*Records shown*.
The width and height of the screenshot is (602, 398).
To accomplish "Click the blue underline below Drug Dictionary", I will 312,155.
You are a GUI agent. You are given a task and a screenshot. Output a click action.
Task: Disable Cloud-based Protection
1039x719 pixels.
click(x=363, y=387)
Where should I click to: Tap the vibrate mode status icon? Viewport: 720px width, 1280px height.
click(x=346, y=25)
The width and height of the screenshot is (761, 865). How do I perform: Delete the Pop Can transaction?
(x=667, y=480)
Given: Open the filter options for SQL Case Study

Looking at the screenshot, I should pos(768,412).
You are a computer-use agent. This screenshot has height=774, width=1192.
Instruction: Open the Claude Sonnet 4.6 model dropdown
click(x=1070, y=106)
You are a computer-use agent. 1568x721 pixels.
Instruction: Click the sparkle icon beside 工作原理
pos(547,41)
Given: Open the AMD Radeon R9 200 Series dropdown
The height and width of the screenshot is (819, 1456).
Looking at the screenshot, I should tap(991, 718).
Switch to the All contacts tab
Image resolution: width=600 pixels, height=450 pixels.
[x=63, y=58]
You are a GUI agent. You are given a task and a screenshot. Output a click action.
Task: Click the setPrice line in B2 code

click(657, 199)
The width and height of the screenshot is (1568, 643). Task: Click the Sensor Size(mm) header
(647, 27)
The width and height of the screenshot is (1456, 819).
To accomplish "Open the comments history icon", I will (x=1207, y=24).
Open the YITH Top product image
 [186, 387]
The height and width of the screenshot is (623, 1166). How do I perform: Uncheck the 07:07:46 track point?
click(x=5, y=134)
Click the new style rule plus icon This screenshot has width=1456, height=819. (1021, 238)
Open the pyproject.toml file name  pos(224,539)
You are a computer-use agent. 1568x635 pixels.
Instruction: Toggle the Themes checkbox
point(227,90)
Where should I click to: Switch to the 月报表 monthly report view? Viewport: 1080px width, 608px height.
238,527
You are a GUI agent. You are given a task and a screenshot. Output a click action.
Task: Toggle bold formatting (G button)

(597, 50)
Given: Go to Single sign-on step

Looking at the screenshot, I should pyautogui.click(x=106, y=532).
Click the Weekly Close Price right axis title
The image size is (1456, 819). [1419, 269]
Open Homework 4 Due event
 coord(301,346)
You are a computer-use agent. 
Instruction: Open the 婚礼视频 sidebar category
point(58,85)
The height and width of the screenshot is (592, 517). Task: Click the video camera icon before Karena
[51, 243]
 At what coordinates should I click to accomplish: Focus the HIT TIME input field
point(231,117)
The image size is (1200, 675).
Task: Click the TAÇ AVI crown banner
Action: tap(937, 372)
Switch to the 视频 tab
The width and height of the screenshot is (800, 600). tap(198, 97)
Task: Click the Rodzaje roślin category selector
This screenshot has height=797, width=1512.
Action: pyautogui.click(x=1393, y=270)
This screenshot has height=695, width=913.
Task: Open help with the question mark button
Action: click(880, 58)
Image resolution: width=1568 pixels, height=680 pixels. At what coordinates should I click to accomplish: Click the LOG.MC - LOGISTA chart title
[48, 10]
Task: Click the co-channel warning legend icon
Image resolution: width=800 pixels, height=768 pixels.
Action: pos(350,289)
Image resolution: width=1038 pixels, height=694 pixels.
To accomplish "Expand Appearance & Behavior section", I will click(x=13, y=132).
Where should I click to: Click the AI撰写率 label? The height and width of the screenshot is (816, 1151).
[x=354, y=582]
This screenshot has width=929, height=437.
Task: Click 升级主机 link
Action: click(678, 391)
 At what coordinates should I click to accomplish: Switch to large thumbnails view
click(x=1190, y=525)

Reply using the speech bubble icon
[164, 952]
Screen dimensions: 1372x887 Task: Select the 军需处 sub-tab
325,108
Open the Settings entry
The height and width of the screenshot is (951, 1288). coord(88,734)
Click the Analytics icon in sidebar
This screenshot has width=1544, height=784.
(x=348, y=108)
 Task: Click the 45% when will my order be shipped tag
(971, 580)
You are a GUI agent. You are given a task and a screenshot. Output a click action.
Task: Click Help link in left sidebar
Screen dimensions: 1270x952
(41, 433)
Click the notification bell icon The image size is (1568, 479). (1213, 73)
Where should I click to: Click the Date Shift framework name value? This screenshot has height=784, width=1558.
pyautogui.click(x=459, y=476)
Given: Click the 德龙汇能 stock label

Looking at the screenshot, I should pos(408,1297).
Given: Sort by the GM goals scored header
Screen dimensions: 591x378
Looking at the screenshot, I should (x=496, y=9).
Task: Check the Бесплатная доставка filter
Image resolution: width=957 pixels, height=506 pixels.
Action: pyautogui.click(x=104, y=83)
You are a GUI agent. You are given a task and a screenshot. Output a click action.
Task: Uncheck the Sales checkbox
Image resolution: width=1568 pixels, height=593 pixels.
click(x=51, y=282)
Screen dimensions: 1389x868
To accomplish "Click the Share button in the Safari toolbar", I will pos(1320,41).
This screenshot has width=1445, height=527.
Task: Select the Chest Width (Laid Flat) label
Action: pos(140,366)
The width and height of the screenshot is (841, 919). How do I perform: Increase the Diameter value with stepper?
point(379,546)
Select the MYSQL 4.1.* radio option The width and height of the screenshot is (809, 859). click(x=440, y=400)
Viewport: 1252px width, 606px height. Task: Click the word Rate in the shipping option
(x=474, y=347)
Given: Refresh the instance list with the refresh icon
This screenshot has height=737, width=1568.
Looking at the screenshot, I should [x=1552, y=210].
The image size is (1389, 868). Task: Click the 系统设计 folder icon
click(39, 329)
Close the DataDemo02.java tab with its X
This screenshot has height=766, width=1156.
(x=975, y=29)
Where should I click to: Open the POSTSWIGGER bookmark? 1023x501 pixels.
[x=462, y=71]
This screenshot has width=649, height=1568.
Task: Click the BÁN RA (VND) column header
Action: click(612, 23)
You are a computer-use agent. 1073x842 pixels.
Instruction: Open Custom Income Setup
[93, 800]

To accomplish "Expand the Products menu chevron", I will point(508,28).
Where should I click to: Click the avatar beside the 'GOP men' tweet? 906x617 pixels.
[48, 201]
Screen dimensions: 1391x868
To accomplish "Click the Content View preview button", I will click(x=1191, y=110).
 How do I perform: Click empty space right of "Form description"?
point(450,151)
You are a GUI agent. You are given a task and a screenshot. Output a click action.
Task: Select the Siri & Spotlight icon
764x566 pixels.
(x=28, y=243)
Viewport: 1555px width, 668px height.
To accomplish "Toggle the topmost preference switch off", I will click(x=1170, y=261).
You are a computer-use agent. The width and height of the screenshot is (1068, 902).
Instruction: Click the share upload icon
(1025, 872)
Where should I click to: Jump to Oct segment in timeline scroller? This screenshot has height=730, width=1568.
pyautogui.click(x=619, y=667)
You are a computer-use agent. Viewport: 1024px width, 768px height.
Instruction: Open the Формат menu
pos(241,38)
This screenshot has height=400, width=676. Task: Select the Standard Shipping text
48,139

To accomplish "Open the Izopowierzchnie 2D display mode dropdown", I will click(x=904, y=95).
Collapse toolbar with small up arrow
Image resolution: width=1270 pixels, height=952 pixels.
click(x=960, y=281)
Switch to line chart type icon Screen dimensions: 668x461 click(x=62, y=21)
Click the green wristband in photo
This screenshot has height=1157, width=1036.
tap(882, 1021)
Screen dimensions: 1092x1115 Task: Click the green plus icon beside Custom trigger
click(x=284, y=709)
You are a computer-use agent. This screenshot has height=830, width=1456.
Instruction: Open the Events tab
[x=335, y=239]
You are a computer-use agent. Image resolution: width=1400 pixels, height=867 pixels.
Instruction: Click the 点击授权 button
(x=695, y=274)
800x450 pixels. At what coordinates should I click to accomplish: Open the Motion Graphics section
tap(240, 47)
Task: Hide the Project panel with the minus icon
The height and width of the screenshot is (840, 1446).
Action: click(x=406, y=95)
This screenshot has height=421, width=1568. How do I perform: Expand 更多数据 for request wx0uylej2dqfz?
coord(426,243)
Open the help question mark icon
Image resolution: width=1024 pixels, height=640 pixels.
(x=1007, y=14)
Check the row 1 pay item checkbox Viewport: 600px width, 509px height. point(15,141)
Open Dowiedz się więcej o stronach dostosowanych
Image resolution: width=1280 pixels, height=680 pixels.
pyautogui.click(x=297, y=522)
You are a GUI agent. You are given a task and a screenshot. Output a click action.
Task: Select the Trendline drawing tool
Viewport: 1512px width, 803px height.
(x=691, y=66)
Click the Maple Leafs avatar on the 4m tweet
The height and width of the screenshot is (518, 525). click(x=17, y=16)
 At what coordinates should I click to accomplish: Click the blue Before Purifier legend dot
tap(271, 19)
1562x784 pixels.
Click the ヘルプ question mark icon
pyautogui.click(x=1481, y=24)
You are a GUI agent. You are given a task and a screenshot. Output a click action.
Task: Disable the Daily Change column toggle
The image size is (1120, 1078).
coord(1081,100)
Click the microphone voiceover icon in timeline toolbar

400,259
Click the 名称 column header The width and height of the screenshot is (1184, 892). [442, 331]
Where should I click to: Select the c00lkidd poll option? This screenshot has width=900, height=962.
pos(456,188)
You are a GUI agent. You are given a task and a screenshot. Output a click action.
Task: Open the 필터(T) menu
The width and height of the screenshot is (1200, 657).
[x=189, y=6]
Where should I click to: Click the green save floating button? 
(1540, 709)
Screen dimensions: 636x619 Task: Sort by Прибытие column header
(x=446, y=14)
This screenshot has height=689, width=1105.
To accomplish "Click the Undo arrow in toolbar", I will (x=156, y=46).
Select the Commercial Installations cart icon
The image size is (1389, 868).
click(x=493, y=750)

*Task statement*. Rewrite the lines from the one containing "The height and width of the screenshot is (592, 517)." through the one containing "The width and height of the screenshot is (800, 600).", putting "camcorder" in place of "video camera" and changing nothing else.

*Result for this exercise*.
The height and width of the screenshot is (592, 517). Task: Click the camcorder icon before Karena
[51, 243]
 At what coordinates should I click to accomplish: Focus the HIT TIME input field
point(231,117)
The image size is (1200, 675).
Task: Click the TAÇ AVI crown banner
Action: tap(937, 372)
Switch to the 视频 tab
The width and height of the screenshot is (800, 600). tap(198, 97)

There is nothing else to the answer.